YOUR OBJECTIVE »
Can you quote the records below in full, word for word?

Stored items
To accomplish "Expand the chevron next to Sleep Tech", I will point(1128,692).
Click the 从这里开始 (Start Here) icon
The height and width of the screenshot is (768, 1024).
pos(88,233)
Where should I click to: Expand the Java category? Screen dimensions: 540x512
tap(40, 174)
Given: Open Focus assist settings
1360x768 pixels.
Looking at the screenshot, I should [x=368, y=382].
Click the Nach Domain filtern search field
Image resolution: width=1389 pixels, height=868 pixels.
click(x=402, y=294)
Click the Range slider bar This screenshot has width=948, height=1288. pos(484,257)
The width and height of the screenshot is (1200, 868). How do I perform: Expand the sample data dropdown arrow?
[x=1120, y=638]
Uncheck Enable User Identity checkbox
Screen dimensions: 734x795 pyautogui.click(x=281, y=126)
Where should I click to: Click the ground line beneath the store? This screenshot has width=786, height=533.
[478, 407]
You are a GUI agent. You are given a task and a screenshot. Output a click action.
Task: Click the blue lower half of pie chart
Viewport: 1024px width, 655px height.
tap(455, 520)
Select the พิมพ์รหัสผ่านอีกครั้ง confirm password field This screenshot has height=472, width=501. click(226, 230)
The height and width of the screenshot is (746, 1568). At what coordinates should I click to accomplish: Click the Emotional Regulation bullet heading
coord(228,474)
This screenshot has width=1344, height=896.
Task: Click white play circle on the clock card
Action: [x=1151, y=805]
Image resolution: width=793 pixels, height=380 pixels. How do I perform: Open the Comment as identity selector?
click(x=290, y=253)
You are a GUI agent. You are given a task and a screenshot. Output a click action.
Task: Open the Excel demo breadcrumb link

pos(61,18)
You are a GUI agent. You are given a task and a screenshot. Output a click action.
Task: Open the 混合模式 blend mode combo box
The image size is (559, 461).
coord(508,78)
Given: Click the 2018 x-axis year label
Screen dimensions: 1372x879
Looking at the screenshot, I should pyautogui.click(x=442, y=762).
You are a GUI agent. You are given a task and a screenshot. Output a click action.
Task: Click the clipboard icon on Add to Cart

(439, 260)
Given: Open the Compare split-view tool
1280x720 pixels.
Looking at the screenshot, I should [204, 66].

PROBLEM SOLUTION »
To accomplish "Expand the chevron next to Sleep Tech", I will point(1128,692).
Click the 从这里开始 (Start Here) icon
The height and width of the screenshot is (768, 1024).
pos(88,233)
Where should I click to: Expand the Java category? Screen dimensions: 540x512
tap(40, 174)
Given: Open Focus assist settings
1360x768 pixels.
Looking at the screenshot, I should [x=368, y=382].
Click the Nach Domain filtern search field
Image resolution: width=1389 pixels, height=868 pixels.
click(x=402, y=294)
Click the Range slider bar This screenshot has width=948, height=1288. pos(484,257)
The width and height of the screenshot is (1200, 868). How do I perform: Expand the sample data dropdown arrow?
[x=1120, y=638]
Uncheck Enable User Identity checkbox
Screen dimensions: 734x795 pyautogui.click(x=281, y=126)
Where should I click to: Click the ground line beneath the store? This screenshot has width=786, height=533.
[478, 407]
You are a GUI agent. You are given a task and a screenshot. Output a click action.
Task: Click the blue lower half of pie chart
Viewport: 1024px width, 655px height.
tap(455, 520)
Select the พิมพ์รหัสผ่านอีกครั้ง confirm password field This screenshot has height=472, width=501. click(226, 230)
The height and width of the screenshot is (746, 1568). At what coordinates should I click to accomplish: Click the Emotional Regulation bullet heading
coord(228,474)
This screenshot has width=1344, height=896.
Task: Click white play circle on the clock card
Action: [x=1151, y=805]
Image resolution: width=793 pixels, height=380 pixels. How do I perform: Open the Comment as identity selector?
click(x=290, y=253)
You are a GUI agent. You are given a task and a screenshot. Output a click action.
Task: Open the Excel demo breadcrumb link

pos(61,18)
You are a GUI agent. You are given a task and a screenshot. Output a click action.
Task: Open the 混合模式 blend mode combo box
The image size is (559, 461).
coord(508,78)
Given: Click the 2018 x-axis year label
Screen dimensions: 1372x879
Looking at the screenshot, I should pyautogui.click(x=442, y=762).
You are a GUI agent. You are given a task and a screenshot. Output a click action.
Task: Click the clipboard icon on Add to Cart

(439, 260)
Given: Open the Compare split-view tool
1280x720 pixels.
Looking at the screenshot, I should [204, 66].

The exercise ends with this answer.